We remain unconvinced by the assertion that in normal subjects, acid reflux is a primary event, rather than one which accompanies the act of belching.

References

Reply

Editor,—We thank Drs Barham and Alderson for their comments on our paper. The issue of the relation between gas reflux, as in belching, and acid reflux has been a thorny one and the subject of some interest over the past few years. We accept that our findings challenge the popular concept that, in normal subjects, acid reflux commonly occurs in the setting of and perhaps as a consequence of belching. Because transient lower oesophageal sphincter relaxations (TLOSRs) are the basic underlying event for both reflux of gas (as in belching) and liquid (as in acid reflux), and because belching is considered a normal physiological process, it is natural to presume that, on occasions, acid sometimes escapes along with the gas.

The observations that have fuelled this conclusion, however, have been based on some assumptions about the interpretation of pressure tracings. In their paper on the mechanism of reflux in ambulant healthy subjects, Barham and colleagues assumed that the presence of an abrupt rise in intra-oesophageal pressure preceding the drop in pH indicated the reflux of gas. No direct detection of intra-oesophageal gas was undertaken. In our study we have used intraluminal impedance to detect gas, and pH to detect acid. It is clear from the impedance measurements that common cavities can occur in the absence of any detectable gas. Although we acknowledge that technical limitations such as the sampling rate may have limited the sensitivity of detection of rapidly moving small quantities of gas, intraluminal impedance is well capable of detecting substantial volumes of gas such as those that occur during belching. Therefore, we believe that our observations have a distinct methodological advantage over those of Barham and colleagues with regard to the patterns of gas reflux during TLOSR.
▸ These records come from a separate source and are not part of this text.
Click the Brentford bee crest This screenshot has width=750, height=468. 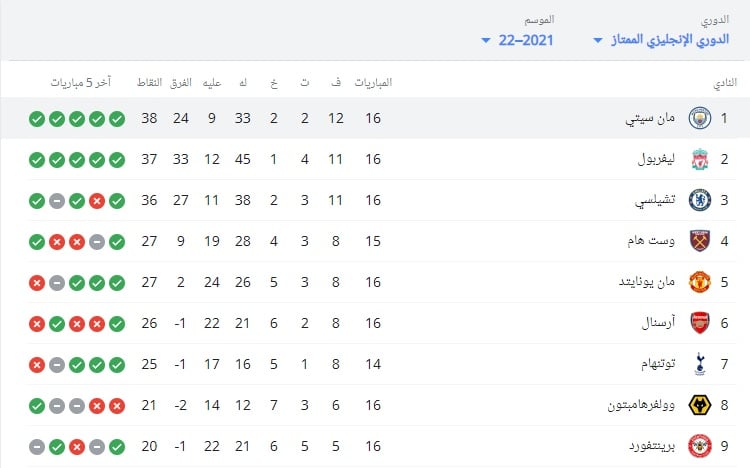click(700, 446)
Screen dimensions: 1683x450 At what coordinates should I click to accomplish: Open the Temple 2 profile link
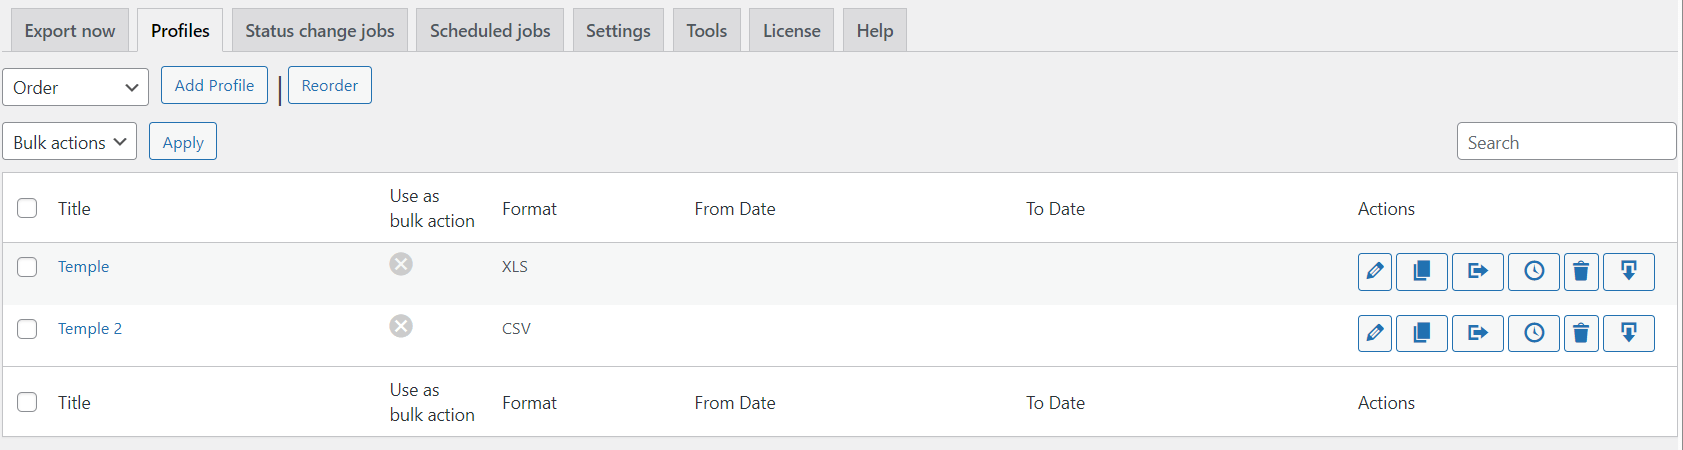[x=90, y=329]
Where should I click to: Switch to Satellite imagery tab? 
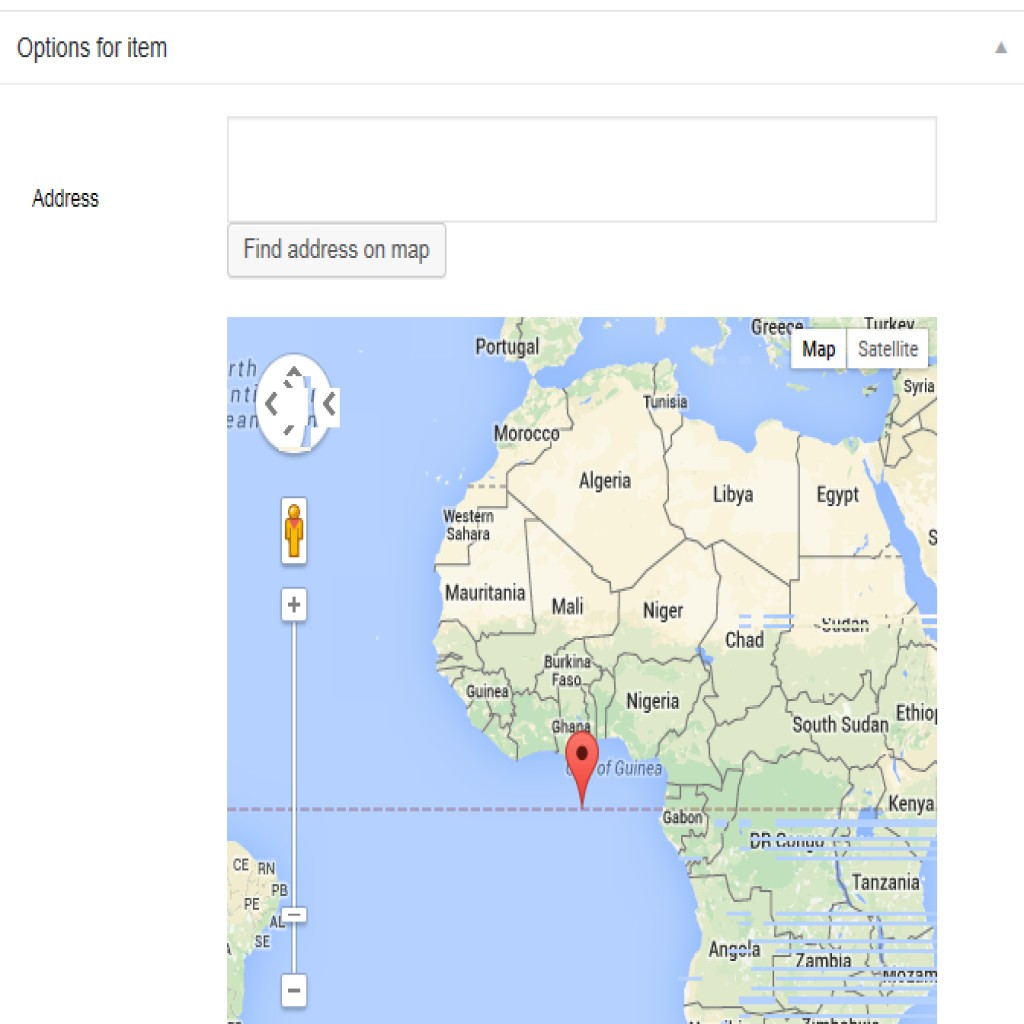click(x=887, y=349)
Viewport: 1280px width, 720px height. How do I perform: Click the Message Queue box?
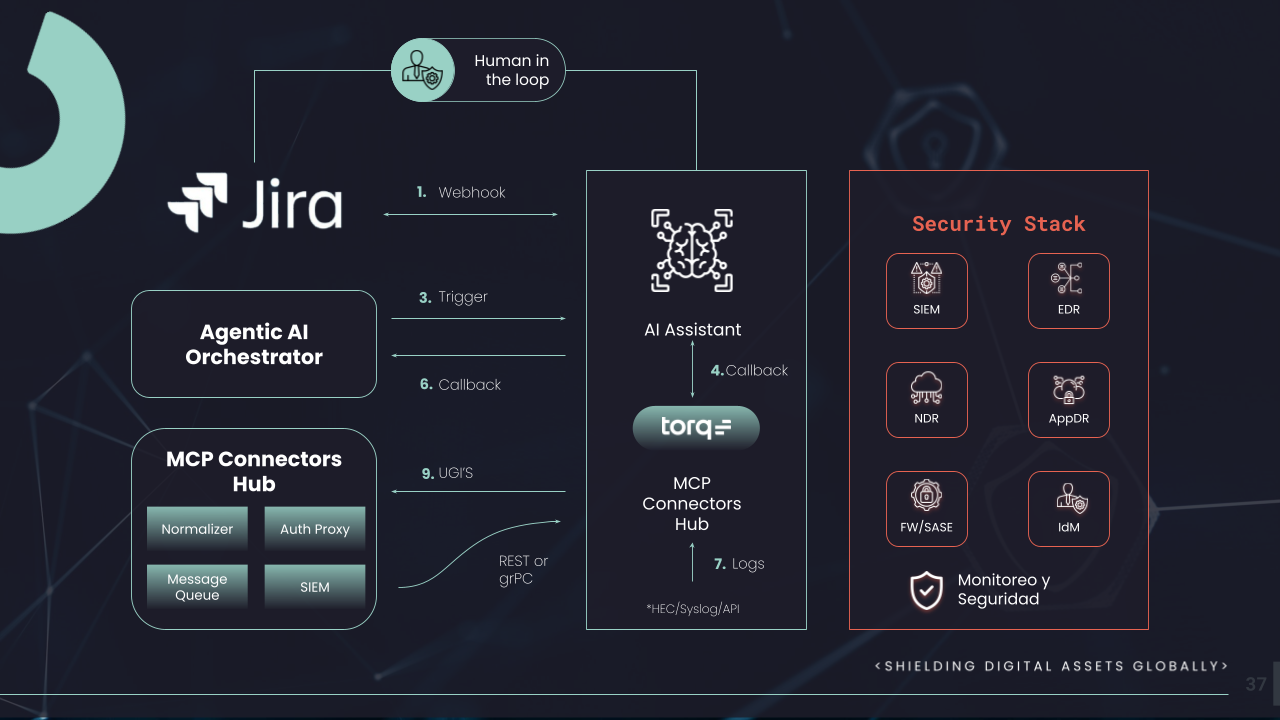click(x=197, y=587)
It is possible, therefore, that the apparent discrepancy between our findings and those of Barham et al may result from the technical limitations of their study. We found that gas accompanied liquid reflux on almost half (47%) of the acid reflux episodes, compared with 69% of acid reflux episodes that were associated with belching—that is, associated with a common cavity. Firstly, some of the common cavities observed by Barhamet al may have been pure liquid reflux. Secondly, they were unable to determine accurately the timing of the liquid and gas retroflow. It is possible that some of the presumed gas reflux actually started after the onset of the liquid reflux, as we observed in our study.
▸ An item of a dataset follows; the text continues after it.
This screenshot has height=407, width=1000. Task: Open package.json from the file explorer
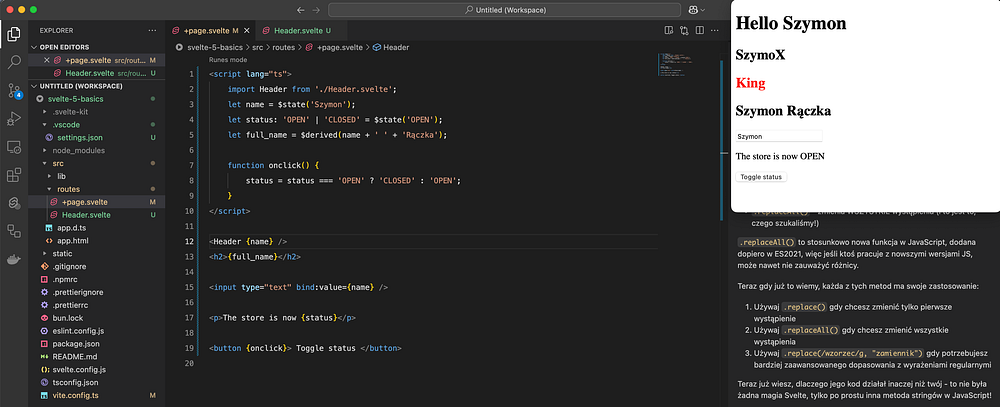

Drs Barham and Alderson have interpreted our findings as implying that “spontaneous TLOSR occurs commonly and is not initiated by the fundal stretch ‘belch’ mechanism”. Our findings do nothing of the sort. The gastric fundus can be stretched or distended by liquids and solid meals just as well as by gas, and all of these stimuli, as well as intragastric balloons, have been shown to increase the rate of TLOSRs. Intragastric gas is not essential for triggering TLOSRs. There is a low rate of TLOSR during fasting. The mechanisms responsible for this have not been properly defined but may well involve small degrees of fundal distension from the gastric air bubble that is usually present even in the “empty” stomach.

Although we believe that our data and their interpretation are valid, it is also important to acknowledge that there are other differences between our study and that of Barham et althat could have influenced the findings. Firstly, our study was performed in stationary sitting subjects, as opposed to ambulatory subjects. Secondly, the majority of our TLOSRs occurred in the postprandial period whereas those in the study by Barhamet al were gathered from substantial interdigestive as well as postprandial periods. The impact of ambulation on patterns of gas and liquid reflux has still to be studied.